▸ TASK GOAL: Each record below should be written out again exactly.
----
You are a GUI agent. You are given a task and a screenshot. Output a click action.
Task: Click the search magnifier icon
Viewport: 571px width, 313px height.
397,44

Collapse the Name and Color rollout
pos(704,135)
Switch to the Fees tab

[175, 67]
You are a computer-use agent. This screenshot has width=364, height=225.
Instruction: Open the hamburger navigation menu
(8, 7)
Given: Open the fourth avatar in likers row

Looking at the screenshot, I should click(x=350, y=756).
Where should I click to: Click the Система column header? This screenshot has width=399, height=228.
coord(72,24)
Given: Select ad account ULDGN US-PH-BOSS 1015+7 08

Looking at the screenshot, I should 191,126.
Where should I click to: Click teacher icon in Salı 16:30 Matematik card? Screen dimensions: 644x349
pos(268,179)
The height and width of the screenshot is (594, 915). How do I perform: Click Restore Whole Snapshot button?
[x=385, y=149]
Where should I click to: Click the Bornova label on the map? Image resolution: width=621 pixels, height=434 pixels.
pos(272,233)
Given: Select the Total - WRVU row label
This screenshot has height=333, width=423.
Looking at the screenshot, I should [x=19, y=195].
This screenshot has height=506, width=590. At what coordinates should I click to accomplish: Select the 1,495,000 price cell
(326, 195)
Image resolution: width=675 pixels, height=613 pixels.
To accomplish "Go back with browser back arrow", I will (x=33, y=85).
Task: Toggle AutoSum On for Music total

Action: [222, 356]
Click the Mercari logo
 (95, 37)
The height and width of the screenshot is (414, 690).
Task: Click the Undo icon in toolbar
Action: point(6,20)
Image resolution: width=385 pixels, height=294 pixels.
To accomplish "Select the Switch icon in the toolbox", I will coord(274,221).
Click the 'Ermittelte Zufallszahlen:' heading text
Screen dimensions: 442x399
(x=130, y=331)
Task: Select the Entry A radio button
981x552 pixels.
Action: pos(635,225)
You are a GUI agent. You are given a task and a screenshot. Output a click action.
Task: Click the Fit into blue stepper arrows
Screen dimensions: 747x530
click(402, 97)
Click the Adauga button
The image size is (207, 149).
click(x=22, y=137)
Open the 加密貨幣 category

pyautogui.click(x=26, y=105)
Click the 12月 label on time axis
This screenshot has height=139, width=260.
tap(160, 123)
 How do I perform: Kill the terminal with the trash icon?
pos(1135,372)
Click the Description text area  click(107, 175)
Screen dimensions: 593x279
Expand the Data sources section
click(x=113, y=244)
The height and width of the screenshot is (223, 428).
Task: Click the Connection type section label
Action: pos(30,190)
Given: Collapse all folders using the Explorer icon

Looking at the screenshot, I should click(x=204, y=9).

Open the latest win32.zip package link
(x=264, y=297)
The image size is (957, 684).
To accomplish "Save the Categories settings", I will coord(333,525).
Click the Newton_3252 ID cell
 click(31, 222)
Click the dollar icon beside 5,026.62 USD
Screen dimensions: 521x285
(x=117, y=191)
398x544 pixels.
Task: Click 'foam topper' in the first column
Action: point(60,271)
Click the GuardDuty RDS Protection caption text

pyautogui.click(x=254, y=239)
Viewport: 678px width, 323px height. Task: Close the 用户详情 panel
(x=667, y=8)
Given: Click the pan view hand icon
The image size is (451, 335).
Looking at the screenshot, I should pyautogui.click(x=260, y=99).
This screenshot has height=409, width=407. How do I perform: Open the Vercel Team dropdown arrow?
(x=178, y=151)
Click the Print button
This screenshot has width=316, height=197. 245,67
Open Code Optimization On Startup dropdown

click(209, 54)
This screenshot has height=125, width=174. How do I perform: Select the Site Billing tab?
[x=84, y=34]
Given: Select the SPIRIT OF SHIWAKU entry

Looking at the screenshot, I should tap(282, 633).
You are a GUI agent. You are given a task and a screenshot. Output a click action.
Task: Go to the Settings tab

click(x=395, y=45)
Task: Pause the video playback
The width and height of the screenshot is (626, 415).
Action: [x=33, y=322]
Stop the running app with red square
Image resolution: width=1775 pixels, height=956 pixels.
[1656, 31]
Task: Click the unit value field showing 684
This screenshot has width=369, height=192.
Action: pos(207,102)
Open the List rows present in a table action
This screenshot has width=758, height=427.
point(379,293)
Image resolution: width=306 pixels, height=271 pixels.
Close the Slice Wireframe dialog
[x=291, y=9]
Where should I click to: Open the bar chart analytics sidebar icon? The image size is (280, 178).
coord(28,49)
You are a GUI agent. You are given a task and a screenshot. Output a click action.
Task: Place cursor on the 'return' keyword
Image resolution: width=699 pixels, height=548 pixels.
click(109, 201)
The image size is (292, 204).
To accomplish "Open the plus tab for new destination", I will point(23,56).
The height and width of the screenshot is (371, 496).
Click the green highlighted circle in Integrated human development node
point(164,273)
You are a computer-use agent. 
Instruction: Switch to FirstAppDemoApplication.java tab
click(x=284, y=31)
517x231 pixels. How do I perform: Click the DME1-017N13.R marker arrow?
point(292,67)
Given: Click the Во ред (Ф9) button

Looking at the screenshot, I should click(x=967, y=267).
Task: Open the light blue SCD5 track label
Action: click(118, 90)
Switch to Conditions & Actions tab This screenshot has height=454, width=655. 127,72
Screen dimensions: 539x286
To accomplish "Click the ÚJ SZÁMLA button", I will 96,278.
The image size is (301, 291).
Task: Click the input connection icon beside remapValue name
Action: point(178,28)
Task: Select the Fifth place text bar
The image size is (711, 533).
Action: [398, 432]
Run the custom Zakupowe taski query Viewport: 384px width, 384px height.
----
▸ SOLUTION:
You are a GUI agent. You are given a task and a screenshot. Output a click action.
Task: Click the search magnifier icon
Viewport: 571px width, 313px height.
397,44

Collapse the Name and Color rollout
pos(704,135)
Switch to the Fees tab

[175, 67]
You are a computer-use agent. This screenshot has width=364, height=225.
Instruction: Open the hamburger navigation menu
(8, 7)
Given: Open the fourth avatar in likers row

Looking at the screenshot, I should click(x=350, y=756).
Where should I click to: Click the Система column header? This screenshot has width=399, height=228.
coord(72,24)
Given: Select ad account ULDGN US-PH-BOSS 1015+7 08

Looking at the screenshot, I should 191,126.
Where should I click to: Click teacher icon in Salı 16:30 Matematik card? Screen dimensions: 644x349
pos(268,179)
The height and width of the screenshot is (594, 915). How do I perform: Click Restore Whole Snapshot button?
[x=385, y=149]
Where should I click to: Click the Bornova label on the map? Image resolution: width=621 pixels, height=434 pixels.
pos(272,233)
Given: Select the Total - WRVU row label
This screenshot has height=333, width=423.
Looking at the screenshot, I should [x=19, y=195].
This screenshot has height=506, width=590. At what coordinates should I click to accomplish: Select the 1,495,000 price cell
(326, 195)
Image resolution: width=675 pixels, height=613 pixels.
To accomplish "Go back with browser back arrow", I will (x=33, y=85).
Task: Toggle AutoSum On for Music total

Action: [222, 356]
Click the Mercari logo
 (95, 37)
The height and width of the screenshot is (414, 690).
Task: Click the Undo icon in toolbar
Action: point(6,20)
Image resolution: width=385 pixels, height=294 pixels.
To accomplish "Select the Switch icon in the toolbox", I will coord(274,221).
Click the 'Ermittelte Zufallszahlen:' heading text
Screen dimensions: 442x399
(x=130, y=331)
Task: Select the Entry A radio button
981x552 pixels.
Action: pos(635,225)
You are a GUI agent. You are given a task and a screenshot. Output a click action.
Task: Click the Fit into blue stepper arrows
Screen dimensions: 747x530
click(402, 97)
Click the Adauga button
The image size is (207, 149).
click(x=22, y=137)
Open the 加密貨幣 category

pyautogui.click(x=26, y=105)
Click the 12月 label on time axis
This screenshot has height=139, width=260.
tap(160, 123)
 How do I perform: Kill the terminal with the trash icon?
pos(1135,372)
Click the Description text area  click(107, 175)
Screen dimensions: 593x279
Expand the Data sources section
click(x=113, y=244)
The height and width of the screenshot is (223, 428).
Task: Click the Connection type section label
Action: pos(30,190)
Given: Collapse all folders using the Explorer icon

Looking at the screenshot, I should click(x=204, y=9).

Open the latest win32.zip package link
(x=264, y=297)
The image size is (957, 684).
To accomplish "Save the Categories settings", I will coord(333,525).
Click the Newton_3252 ID cell
 click(31, 222)
Click the dollar icon beside 5,026.62 USD
Screen dimensions: 521x285
(x=117, y=191)
398x544 pixels.
Task: Click 'foam topper' in the first column
Action: point(60,271)
Click the GuardDuty RDS Protection caption text

pyautogui.click(x=254, y=239)
Viewport: 678px width, 323px height. Task: Close the 用户详情 panel
(x=667, y=8)
Given: Click the pan view hand icon
The image size is (451, 335).
Looking at the screenshot, I should pyautogui.click(x=260, y=99).
This screenshot has height=409, width=407. How do I perform: Open the Vercel Team dropdown arrow?
(x=178, y=151)
Click the Print button
This screenshot has width=316, height=197. 245,67
Open Code Optimization On Startup dropdown

click(209, 54)
This screenshot has height=125, width=174. How do I perform: Select the Site Billing tab?
[x=84, y=34]
Given: Select the SPIRIT OF SHIWAKU entry

Looking at the screenshot, I should tap(282, 633).
You are a GUI agent. You are given a task and a screenshot. Output a click action.
Task: Go to the Settings tab

click(x=395, y=45)
Task: Pause the video playback
The width and height of the screenshot is (626, 415).
Action: [x=33, y=322]
Stop the running app with red square
Image resolution: width=1775 pixels, height=956 pixels.
[1656, 31]
Task: Click the unit value field showing 684
This screenshot has width=369, height=192.
Action: pos(207,102)
Open the List rows present in a table action
This screenshot has width=758, height=427.
point(379,293)
Image resolution: width=306 pixels, height=271 pixels.
Close the Slice Wireframe dialog
[x=291, y=9]
Where should I click to: Open the bar chart analytics sidebar icon? The image size is (280, 178).
coord(28,49)
You are a GUI agent. You are given a task and a screenshot. Output a click action.
Task: Place cursor on the 'return' keyword
Image resolution: width=699 pixels, height=548 pixels.
click(109, 201)
The image size is (292, 204).
To accomplish "Open the plus tab for new destination", I will point(23,56).
The height and width of the screenshot is (371, 496).
Click the green highlighted circle in Integrated human development node
point(164,273)
You are a computer-use agent. 
Instruction: Switch to FirstAppDemoApplication.java tab
click(x=284, y=31)
517x231 pixels. How do I perform: Click the DME1-017N13.R marker arrow?
point(292,67)
Given: Click the Во ред (Ф9) button

Looking at the screenshot, I should click(x=967, y=267).
Task: Open the light blue SCD5 track label
Action: click(118, 90)
Switch to Conditions & Actions tab This screenshot has height=454, width=655. 127,72
Screen dimensions: 539x286
To accomplish "Click the ÚJ SZÁMLA button", I will 96,278.
The image size is (301, 291).
Task: Click the input connection icon beside remapValue name
Action: point(178,28)
Task: Select the Fifth place text bar
The image size is (711, 533).
Action: [398, 432]
Run the custom Zakupowe taski query Viewport: 384px width, 384px height.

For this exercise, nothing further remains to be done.